(Items listed in a dataset)
——————————

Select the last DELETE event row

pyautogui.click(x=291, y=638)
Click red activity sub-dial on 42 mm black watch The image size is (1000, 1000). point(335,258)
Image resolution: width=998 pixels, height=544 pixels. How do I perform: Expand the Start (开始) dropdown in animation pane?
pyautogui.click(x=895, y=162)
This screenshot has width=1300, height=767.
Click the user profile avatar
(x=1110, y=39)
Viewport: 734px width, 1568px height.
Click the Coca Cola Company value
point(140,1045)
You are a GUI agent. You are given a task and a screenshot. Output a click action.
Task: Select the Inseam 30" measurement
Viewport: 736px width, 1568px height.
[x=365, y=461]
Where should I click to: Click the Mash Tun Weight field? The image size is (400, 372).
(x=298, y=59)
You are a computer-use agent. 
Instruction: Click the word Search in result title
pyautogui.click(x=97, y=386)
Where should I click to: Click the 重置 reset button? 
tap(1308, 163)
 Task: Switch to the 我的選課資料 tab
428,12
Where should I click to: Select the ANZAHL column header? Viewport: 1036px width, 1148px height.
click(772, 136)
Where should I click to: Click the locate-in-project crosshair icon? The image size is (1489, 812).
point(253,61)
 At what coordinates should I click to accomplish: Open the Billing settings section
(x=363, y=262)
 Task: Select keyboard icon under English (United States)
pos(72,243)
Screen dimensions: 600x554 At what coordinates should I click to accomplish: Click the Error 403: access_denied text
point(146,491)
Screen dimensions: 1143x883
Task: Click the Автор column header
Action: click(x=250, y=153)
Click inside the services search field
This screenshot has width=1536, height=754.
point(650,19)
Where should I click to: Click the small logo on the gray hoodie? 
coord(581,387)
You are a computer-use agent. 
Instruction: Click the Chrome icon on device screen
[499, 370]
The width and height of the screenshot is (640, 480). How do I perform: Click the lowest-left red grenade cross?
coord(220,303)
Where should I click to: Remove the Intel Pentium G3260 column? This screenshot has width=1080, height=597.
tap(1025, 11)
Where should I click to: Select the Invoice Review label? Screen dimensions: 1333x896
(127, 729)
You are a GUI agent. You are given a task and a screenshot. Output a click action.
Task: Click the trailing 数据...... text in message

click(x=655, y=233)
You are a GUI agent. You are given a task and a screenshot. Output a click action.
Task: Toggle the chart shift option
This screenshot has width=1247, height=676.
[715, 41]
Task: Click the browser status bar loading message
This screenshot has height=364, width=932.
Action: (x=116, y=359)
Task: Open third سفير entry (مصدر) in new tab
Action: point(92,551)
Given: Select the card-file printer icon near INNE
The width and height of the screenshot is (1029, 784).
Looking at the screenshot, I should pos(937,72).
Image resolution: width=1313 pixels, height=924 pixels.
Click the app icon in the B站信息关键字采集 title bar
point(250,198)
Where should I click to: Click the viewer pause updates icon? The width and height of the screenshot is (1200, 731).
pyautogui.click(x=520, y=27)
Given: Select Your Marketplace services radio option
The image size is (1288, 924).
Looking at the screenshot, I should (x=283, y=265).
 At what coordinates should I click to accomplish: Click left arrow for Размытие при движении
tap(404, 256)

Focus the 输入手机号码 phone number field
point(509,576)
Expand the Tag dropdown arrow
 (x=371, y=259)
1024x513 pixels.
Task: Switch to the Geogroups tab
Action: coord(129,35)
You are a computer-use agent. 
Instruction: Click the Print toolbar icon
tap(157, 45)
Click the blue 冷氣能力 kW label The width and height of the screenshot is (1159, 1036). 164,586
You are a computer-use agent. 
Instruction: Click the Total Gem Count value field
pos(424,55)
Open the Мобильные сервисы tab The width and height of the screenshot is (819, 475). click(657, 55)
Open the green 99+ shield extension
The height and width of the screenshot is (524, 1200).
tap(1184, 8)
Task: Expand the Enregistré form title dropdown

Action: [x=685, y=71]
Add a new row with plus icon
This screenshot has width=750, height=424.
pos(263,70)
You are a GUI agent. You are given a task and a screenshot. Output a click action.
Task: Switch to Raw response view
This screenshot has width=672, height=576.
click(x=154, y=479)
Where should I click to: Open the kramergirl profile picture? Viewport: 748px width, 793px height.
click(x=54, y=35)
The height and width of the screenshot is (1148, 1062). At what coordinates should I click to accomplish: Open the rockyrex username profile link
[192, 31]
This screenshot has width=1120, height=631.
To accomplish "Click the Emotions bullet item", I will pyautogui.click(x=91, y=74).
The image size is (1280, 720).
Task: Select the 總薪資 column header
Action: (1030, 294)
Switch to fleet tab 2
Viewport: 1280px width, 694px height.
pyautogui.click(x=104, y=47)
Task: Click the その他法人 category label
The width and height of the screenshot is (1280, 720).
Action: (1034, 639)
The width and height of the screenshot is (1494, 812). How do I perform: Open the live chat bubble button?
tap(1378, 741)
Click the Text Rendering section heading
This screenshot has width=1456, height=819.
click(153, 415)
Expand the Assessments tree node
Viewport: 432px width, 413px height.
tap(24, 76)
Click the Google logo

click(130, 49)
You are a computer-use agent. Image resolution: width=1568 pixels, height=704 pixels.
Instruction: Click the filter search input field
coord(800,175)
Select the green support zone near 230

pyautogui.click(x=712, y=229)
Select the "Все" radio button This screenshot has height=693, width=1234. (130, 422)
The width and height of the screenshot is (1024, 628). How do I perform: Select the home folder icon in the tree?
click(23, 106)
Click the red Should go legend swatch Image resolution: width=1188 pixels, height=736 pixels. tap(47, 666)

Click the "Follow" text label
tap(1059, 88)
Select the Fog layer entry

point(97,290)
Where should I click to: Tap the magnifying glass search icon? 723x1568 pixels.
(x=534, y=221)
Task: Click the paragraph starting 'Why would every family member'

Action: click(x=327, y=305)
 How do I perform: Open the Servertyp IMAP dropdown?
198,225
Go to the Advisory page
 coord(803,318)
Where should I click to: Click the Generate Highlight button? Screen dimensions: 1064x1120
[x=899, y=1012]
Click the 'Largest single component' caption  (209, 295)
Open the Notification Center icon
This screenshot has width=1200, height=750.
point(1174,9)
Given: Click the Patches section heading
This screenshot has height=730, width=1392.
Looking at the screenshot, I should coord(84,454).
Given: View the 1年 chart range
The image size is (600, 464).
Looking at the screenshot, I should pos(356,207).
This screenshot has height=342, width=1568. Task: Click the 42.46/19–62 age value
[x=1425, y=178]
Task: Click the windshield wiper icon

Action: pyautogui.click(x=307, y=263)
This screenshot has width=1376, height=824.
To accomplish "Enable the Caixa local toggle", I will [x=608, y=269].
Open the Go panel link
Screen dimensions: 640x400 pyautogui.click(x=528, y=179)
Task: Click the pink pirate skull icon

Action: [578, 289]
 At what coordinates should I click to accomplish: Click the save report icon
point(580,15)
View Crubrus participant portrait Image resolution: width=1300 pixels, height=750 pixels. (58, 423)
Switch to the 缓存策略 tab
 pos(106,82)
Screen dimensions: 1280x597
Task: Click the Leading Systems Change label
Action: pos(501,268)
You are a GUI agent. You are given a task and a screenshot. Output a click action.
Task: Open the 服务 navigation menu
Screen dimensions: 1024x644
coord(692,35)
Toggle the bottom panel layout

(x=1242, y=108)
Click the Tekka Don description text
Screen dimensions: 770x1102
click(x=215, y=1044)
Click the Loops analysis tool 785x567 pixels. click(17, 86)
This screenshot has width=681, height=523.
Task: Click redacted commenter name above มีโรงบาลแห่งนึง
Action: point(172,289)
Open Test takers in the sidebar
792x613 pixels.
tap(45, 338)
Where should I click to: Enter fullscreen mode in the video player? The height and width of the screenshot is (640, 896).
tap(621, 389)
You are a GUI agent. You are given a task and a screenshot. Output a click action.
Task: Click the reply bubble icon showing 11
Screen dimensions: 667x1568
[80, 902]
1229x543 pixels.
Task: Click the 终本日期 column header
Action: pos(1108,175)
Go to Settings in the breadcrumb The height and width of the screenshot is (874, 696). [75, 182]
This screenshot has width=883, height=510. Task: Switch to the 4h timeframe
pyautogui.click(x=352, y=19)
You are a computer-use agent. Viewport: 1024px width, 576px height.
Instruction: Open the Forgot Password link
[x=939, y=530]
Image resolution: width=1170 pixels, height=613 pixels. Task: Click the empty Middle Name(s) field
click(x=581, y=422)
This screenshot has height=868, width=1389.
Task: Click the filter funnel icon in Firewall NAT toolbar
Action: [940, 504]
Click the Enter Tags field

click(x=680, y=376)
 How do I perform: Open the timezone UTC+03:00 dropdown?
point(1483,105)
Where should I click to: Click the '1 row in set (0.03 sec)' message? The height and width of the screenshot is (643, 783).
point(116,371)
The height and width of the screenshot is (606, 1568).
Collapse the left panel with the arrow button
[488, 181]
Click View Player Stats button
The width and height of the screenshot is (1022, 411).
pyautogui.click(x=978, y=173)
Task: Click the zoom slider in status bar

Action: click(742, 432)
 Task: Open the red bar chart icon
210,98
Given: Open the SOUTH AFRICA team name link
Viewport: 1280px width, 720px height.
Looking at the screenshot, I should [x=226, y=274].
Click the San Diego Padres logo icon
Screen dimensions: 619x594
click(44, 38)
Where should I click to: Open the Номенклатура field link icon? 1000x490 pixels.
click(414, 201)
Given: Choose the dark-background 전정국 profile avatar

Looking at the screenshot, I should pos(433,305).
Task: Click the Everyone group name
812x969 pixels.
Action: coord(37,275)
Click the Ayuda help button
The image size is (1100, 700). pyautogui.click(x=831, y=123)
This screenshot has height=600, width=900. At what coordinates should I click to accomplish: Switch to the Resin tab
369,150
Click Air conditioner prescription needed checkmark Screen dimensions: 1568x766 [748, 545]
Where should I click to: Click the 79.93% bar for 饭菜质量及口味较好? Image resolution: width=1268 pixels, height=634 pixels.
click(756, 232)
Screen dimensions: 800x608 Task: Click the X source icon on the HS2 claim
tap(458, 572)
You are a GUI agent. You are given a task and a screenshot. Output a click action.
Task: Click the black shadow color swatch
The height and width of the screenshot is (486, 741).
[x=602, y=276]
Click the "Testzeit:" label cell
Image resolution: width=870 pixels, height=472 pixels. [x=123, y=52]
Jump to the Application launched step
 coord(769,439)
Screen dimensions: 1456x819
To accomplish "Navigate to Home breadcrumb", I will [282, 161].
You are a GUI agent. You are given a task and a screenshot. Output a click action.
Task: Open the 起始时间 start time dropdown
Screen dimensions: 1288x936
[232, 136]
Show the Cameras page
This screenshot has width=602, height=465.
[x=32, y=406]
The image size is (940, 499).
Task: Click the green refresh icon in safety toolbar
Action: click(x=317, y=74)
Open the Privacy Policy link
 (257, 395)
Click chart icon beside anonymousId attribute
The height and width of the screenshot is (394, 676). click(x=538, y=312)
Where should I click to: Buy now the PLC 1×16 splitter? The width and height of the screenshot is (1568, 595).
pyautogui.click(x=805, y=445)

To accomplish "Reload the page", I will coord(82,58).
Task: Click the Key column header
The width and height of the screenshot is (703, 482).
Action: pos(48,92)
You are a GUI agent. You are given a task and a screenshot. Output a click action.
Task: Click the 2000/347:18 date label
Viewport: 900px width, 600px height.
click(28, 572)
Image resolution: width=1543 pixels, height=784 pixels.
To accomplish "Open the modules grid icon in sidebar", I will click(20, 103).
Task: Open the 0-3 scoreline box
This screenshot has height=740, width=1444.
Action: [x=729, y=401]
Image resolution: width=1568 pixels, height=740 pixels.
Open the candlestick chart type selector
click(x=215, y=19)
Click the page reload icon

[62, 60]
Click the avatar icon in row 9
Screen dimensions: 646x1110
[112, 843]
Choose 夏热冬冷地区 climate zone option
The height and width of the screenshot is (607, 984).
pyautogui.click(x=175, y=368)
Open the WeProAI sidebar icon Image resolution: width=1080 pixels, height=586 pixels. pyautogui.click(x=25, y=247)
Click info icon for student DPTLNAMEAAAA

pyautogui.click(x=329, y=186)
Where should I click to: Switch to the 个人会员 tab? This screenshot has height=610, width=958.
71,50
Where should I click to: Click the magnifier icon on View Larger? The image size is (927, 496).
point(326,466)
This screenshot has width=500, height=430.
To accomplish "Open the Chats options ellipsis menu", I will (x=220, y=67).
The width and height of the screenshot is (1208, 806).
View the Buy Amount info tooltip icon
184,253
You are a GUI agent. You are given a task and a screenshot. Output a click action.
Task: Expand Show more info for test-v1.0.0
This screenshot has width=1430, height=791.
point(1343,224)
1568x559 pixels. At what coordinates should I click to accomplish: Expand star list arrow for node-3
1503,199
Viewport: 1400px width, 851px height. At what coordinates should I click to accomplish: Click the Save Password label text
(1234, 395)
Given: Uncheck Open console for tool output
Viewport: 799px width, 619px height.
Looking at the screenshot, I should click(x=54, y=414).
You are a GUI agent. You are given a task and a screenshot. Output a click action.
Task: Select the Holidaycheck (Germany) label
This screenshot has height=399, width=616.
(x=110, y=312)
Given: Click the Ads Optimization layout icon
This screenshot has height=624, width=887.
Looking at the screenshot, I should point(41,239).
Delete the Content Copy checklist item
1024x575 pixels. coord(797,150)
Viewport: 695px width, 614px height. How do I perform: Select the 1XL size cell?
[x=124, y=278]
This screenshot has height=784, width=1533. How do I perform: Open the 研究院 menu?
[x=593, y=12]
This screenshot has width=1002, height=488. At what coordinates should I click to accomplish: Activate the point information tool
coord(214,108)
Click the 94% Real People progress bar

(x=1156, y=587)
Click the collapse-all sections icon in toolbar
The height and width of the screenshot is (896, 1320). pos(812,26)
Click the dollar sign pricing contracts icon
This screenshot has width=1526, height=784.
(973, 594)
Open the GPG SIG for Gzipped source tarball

——————————

» To do
Every line that contains the string "radio" should be copied from the entries.

» Output of the exercise
Given: Select Your Marketplace services radio option
Select the "Все" radio button This screenshot has height=693, width=1234. (130, 422)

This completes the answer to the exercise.